Parmi les points saillants de cette réforme, on retiendra la volonté de Karine Lalieux d’instaurer un «âge de la retraite souple» qui permettra à tous les travailleurs d’accéder à la retraite anticipée dès 60 ans s’ils comptent 42 ans de carrière (contre 44 aujourd'hui). Une personne qui a commencé à travailler à 18 ans pourra ainsi prendre sa retraite anticipée deux ans plus tôt: à 60 ans.
Inversement, ceux qui voudront travailler plus tard pourront soit prétendre à un «bonus pension» - une somme qui variera en fonction du montant de la retraite - soit à une pension à temps partiel, laquelle pourra être prise à mi-temps ou à 1/5 temps. La ministre propose par ailleurs de revaloriser les pensions des femmes et des temps partiels. Dans son ébauche, le droit à la pension minimale serait acquis après dix années de carrière. L’idée d’instaurer une «pension à points» est quant à elle abandonnée.
La ministre Lalieux ajoute que sa réforme est neutre budgétairement, et surtout mise au service de l’équité : «Ce n’est pas une réforme pour faire des économies. Le système de pensions, ce n’est pas un coût, c’est l’ensemble des revenus de 2,2 millions de personnes aujourd'hui (...) Du reste, ces gens dépensent, sont des vecteurs de croissance».
Ces propos liminaires n’ont pas empêché les réactions négatives d’affluer tout au long du week-end. Les partenaires des socialistes au sein de la coalition Vivaldi d’Alexander De Croo sont mitigés, voire carrément opposés. «Cette réforme est hors des clous budgétaires et elle ne correspond pas du tout aux objectifs fixés dans la coalition. On va devoir remettre tout ça sur le métier», a commenté le président des libéraux francophones, Georges-Louis Bouchez.
La réforme a été «écrite avec un stylo rouge mais nous devons éviter qu’il écrive en rouge», estime le vice-Premier ministre et chrétien-démocrate flamand, Vincent Van Peteghem.

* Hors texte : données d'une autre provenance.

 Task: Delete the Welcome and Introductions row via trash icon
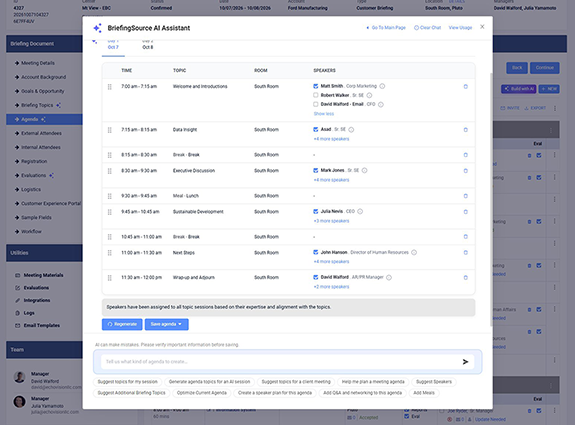(466, 87)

Pour les libéraux flamands d’Egbert Lachaert, le système n’est soutenable que «si les gens reçoivent le signal que travailler (plus longtemps) est une nécessité et est récompensé». Au contraire, les écologistes parlent d'«équilibres». Quant aux syndicats, ils dénoncent l’absence de débat sur la «pénibilité des métiers». La Fédération des entreprises (FEB) pointe pour sa part une vision «à court terme».
Sans oublier la réforme de l'Etat
Après une année dédiée au seul covid, le gouvernement du Premier ministre Alexandre De Croo s’apprête à réformer enfin la Belgique. Aboutir sur les pensions, là où tant d’autres se sont cassé les dents, permettra assurément de jauger la solidité de la coalition Vivaldi. Mais ce ne sera pas avant la mi-novembre.
D'ici là, il lui faudra d’abord régler la question du budget, de la réforme fiscale, de la crise sanitaire, de la Cop 26, etc. Sans oublier la septième réforme de l’Etat qui pointe le bout du nez. En mettant dès à présent la réforme des pensions sur la table, le PS en fait la clé de voûte des négociations à venir. Comme ses partenaires, il a déjà les yeux rivés sur les élections législatives de 2024.